On edit...I found out what team they are on....not Kissena...but should STILL be ashamed of themselves.


----------



## jsedlak (Jun 17, 2008)

I had a great time. Completed all 100 miles with the group.

I am not in this pic... was riding the blue Trek just off the shot to the right.


----------



## ROAD&DIRT (Mar 27, 2009)

jsedlak said:


> I had a great time. Completed all 100 miles with the group.
> 
> I am not in this pic... was riding the blue Trek just off the shot to the right.



I remember you guys rolling past me like a freight train after the Kissenia Park rest stop. Your group looks strong and tight. I hope to work up to the group level you guys preform at one day...:thumbsup:


----------



## chocy (Feb 4, 2009)

Wow cool a lot of you were there.

I did the 100 miles solo. Most difficult part was at 80miles or so I had to pass my apartment by two blocks.... 
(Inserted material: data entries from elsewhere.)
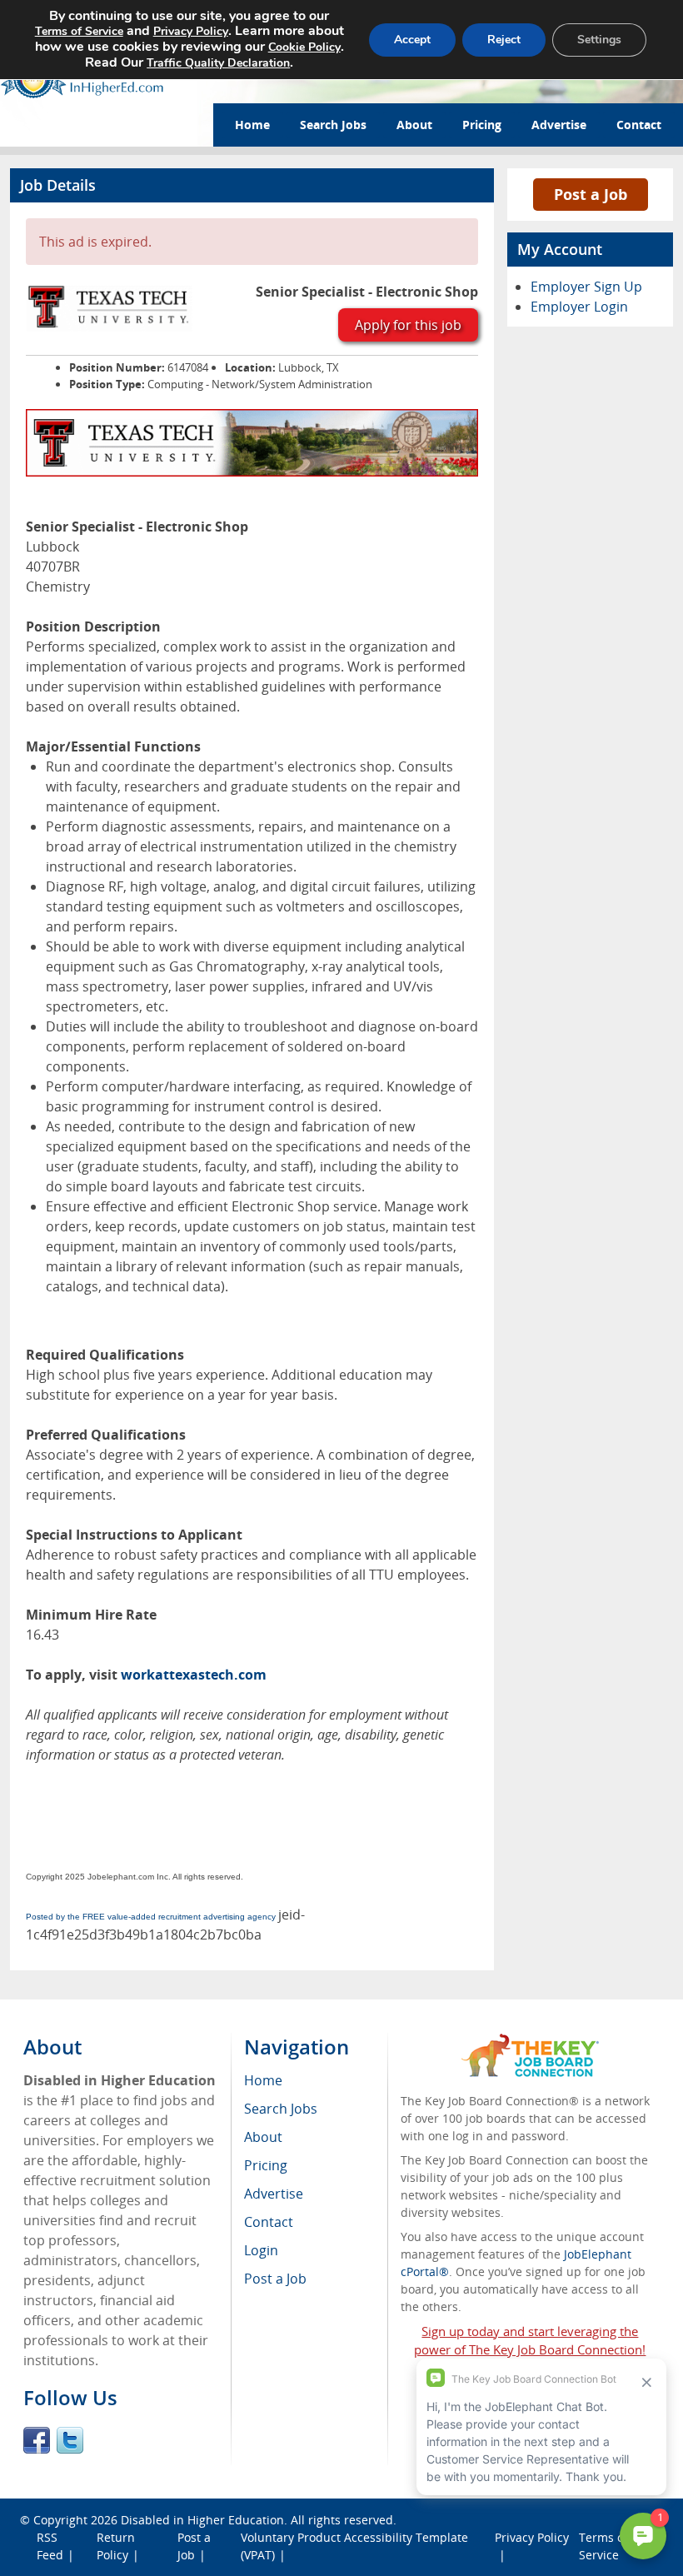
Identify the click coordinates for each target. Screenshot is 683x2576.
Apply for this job (408, 325)
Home (252, 124)
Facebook (36, 2440)
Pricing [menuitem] (265, 2165)
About (414, 124)
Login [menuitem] (261, 2250)
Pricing (481, 124)
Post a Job (590, 194)
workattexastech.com (194, 1674)
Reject (504, 39)
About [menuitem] (263, 2137)
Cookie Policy (304, 47)
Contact (638, 124)
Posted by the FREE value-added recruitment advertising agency (151, 1916)
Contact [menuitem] (268, 2222)
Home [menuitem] (263, 2080)
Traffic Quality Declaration (218, 63)
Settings (599, 39)
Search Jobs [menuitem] (280, 2108)
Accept (412, 39)
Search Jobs (333, 124)
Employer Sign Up (586, 286)
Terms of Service (79, 31)
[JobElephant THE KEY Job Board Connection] (530, 2041)
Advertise (558, 124)
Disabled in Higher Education (202, 2520)
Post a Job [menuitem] (275, 2278)
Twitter (70, 2440)
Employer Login (579, 306)
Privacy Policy (190, 31)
I thought it was a lot of fun. The stop and go wasn't as bad as expected and I managed 16.1 MPH average. "6 hours and 35 mins" It was quite scenic and courses seemed to be pretty well planned out for new york streets. 

I must have been pretty lucky because I got to do a couple of labs at the velodrome. The paving wasn't perfect but it was an experience. I think I will do it again Next year.

Also I will be doing another 100 in two weeks "Espcape New York", here I come!1


----------



## jsedlak (Jun 17, 2008)

ROAD&DIRT said:


> I remember you guys rolling past me like a freight train after the Kissenia Park rest stop. Your group looks strong and tight. I hope to work up to the group level you guys preform at one day...:thumbsup:


Thanks! A couple of us are really strong and some of us fight to just hold on (me).

You're welcome to come join us on our rides if you are in the area...

While we certainly did put the hammer down quite a few times we actually ended up with a 14mph average.


----------



## ROAD&DIRT (Mar 27, 2009)

jsedlak said:


> Thanks! A couple of us are really strong and some of us fight to just hold on (me).
> 
> You're welcome to come join us on our rides if you are in the area...
> 
> While we certainly did put the hammer down quite a few times we actually ended up with a 14mph average.



I'll have take you up on the ride invite and lookup your rides on martys calendar... I'm not too far from the bike shop in Morristown, I'm in Fanwood over the Watchung Mountian range.

I also rode with you guys as well many others in Marty's Revolutionary Rumble earlier this summer and meet Marty in the cafeteria after my ride. Seemed like a very nice Humble man...

Wow 14mph average, the way you guys roared passed me I would would thought maybe 21mph... I think I hovered about 12.5mph average


----------